De werf werd verhuurd aan Jacob van Waveren (1856-1937), geboren in Oud-Loosdrecht. Jacob leek aanvankelijk goed gedraaid te hebben, want in 1895 kocht hij de werf van de houthandelaren uit Rotterdam voor een bedrag van 6.200 gulden. Een fors bedrag dat werd geleend bij de Naaldwijkse tuinder Frank van Andel. Die lasten werden Van Waveren echter teveel: in 1898 ging hij failliet. De werf werd door schuldeiser Van Andel te koop gezet en voor fl 5.200 verkocht aan Jacob van Duijn.
En dus kwam er weer een nieuwe scheepsbouwer: Gerrit Krom (1865, Westzaan-1933, Monster). Hij ging in wonen op de werf en trouwde in 1899 met Geertruida Nicolai (1876-1962) uit Monster. Zij kregen één zoon: Klaas (1901-1952) die als kind al mee ging helpen op de werf.
De werf maakte zeer goede tijden mee in de jaren ’20, toen in de tuinbouw veel geld werd verdiend. Ook kwam er vraag naar het inbouwen van motoren, wat veel werk opleverde. Maar in de crisistijd van de jaren ’30 kwam daar een eind aan. Vele scheepswerven kregen het moeilijk. In 1933 kwam Gerrit te overlijden en nam zoon Klaas de werf over. Klaas Krom ontdekte de kunst van adverteren; met grote regelmaat waren er advertenties van zijn werf in de kranten te vinden. Desondanks gingen de zaken steeds minder en tijdens de bezetting kwam de werf helemaal stil te liggen wegens gebrek aan materialen.

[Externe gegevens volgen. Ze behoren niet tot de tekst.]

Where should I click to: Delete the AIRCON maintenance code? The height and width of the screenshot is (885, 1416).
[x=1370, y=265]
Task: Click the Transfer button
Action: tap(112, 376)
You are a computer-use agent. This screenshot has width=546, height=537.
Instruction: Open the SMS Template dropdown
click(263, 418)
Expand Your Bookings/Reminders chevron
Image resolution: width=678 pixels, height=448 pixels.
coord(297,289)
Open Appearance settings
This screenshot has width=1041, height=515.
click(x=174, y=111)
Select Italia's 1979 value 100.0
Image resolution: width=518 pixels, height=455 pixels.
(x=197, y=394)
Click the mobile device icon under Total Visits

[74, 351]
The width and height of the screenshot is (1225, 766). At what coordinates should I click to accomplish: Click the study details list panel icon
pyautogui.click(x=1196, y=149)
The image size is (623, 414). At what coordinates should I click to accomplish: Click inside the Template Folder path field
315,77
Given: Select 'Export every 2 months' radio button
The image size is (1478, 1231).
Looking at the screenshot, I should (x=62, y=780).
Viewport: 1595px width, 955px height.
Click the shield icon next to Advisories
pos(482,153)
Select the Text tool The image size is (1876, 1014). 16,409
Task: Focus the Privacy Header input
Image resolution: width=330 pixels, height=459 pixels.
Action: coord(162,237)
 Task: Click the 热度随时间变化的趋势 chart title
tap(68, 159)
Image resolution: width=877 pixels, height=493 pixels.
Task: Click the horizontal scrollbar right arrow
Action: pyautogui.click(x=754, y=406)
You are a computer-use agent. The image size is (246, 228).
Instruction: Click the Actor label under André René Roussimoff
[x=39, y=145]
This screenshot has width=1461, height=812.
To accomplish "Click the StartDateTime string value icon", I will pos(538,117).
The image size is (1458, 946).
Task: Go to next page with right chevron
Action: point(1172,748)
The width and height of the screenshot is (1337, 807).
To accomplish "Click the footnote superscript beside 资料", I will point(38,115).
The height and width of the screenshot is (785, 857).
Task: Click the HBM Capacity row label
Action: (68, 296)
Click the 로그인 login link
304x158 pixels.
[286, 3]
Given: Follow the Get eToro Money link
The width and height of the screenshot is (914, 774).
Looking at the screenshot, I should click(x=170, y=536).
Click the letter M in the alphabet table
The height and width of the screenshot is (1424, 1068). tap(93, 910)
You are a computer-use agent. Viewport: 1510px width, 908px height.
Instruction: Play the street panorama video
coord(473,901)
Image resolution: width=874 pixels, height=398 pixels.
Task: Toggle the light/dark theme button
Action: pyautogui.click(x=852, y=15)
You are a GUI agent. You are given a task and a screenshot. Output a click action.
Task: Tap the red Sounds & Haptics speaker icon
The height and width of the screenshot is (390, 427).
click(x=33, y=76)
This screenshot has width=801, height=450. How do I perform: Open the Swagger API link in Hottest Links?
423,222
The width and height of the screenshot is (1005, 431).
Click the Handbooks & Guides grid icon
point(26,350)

Vlak na de Tweede Wereldoorlog werd er een herstart gemaakt. In een advertentie werd gewag gemaakt van de terugkomst van bedrijfsleider Henk ‘na geruimen tijd van gedwongen afwezigheid’. Waarschijnlijk was deze medewerker in Duitsland tewerk gesteld geweest.
Toch werd al snel duidelijk dat een scheepswerf niet meer rendabel was. Het transport ging steeds meer per vrachtauto en de schuiten verdwenen als sneeuw voor de zon uit de vaarten. Nog in de jaren veertig verruilde Klaas het beroep van scheepsbouwer voor die van drogist. Hij startte zijn drogisterij in het dorp, aan de Van der Goesstraat 2. De werf werd in gebruik genomen door firma De Voeght, die de kavel in 1968 daadwerkelijk aankocht. Het betekende het einde van de Honselse scheepswerf.